Stated goal 1
Reproduce the passage of the South Louisville text from "South Louisville is" up to and including "in South Louisville.".
Stated goal 2
Write the next part of the South Louisville text, beginning right after its final sentence.

Document segment
South Louisville is a neighborhood two miles south of downtown Louisville, Kentucky, US. "South Louisville" or "South Side" is also used to describe the entire area of Southern Louisville. The neighborhood itself is bounded by Industry Road, the CSX railroad tracks, Central Avenue, Taylor Boulevard, Longfield Avenue, Compton Street, Thornberry Avenue, Colorado Avenue, Euclid Avenue, and Lincoln avenue. The world-famous Churchill Downs horse racing track and Kentucky Derby Museum are located in South Louisville.

The area was originally owned by the Churchill family and was developed as streetcar lines extended southward to the area in the 1870s. The population grew greatly in the 1890s as many factories were constructed along several rail lines in the area, including the Kentucky Wagon Company. The area flourished and even incorporated as a city in 1886. The city of Louisville fought to annex the area, and did so after a three-year lawsuit, in 1898.

Entries for locating described items
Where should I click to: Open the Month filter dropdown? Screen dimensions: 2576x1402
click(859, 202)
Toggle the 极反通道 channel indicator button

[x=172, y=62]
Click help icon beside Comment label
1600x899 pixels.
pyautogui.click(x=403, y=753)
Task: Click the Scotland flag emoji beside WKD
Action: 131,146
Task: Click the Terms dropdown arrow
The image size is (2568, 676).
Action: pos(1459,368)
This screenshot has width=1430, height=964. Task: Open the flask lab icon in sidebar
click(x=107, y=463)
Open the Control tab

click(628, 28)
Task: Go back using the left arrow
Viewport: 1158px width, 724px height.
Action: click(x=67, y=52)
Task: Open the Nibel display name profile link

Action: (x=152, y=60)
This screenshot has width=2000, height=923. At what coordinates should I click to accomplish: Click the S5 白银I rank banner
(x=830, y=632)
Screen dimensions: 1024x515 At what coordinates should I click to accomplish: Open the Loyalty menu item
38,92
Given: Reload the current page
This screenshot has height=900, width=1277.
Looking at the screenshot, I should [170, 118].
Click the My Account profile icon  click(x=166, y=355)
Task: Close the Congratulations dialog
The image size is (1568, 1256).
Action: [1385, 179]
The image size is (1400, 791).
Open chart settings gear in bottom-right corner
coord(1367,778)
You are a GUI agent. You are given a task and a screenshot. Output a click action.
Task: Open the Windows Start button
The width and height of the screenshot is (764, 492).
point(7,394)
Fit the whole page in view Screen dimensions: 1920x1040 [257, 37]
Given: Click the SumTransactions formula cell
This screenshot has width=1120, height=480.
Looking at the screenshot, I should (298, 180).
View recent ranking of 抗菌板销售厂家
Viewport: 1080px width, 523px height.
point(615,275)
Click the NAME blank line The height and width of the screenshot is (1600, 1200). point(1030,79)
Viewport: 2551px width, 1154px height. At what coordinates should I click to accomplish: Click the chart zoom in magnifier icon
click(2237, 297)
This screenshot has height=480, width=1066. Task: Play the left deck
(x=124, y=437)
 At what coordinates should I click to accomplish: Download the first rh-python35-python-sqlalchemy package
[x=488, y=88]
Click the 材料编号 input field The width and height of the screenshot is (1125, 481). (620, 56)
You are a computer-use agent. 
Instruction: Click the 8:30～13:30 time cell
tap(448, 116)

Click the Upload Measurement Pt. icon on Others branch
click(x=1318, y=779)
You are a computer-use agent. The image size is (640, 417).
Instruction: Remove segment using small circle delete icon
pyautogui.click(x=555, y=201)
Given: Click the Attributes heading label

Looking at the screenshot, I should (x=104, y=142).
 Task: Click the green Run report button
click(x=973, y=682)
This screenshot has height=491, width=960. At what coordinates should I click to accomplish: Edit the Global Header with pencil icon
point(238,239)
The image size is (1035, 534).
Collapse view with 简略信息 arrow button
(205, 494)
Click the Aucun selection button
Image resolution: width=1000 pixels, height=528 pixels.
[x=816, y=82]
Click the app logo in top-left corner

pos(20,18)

Output 1
South Louisville is a neighborhood two miles south of downtown Louisville, Kentucky, US. "South Louisville" or "South Side" is also used to describe the entire area of Southern Louisville. The neighborhood itself is bounded by Industry Road, the CSX railroad tracks, Central Avenue, Taylor Boulevard, Longfield Avenue, Compton Street, Thornberry Avenue, Colorado Avenue, Euclid Avenue, and Lincoln avenue. The world-famous Churchill Downs horse racing track and Kentucky Derby Museum are located in South Louisville.

Output 2
As factories in the area closed in the 1970s, the area greatly declined as middle class residents left, leaving behind only low-income residents and abandoned factories. The area began to see new development as the University of Louisville began to expand its campus southward, with a new football stadium completed in 1998, a baseball stadium completed in 2005, and a soccer stadium completed in 2014, all built on former brownfield sites. A shopping center was built in 2004. Several of the abandoned factory buildings are slated to be converted into condominiums in the next few years. In 1937 there was a destructive flood.

South Louisville is increasingly becoming an immigrant centered neighborhood, with a large Hispanic and Arab populations. Since 2006, a Mosque and several Middle Eastern food stores have opened in the area.
As of 2000, the population of South Louisville was 4,688.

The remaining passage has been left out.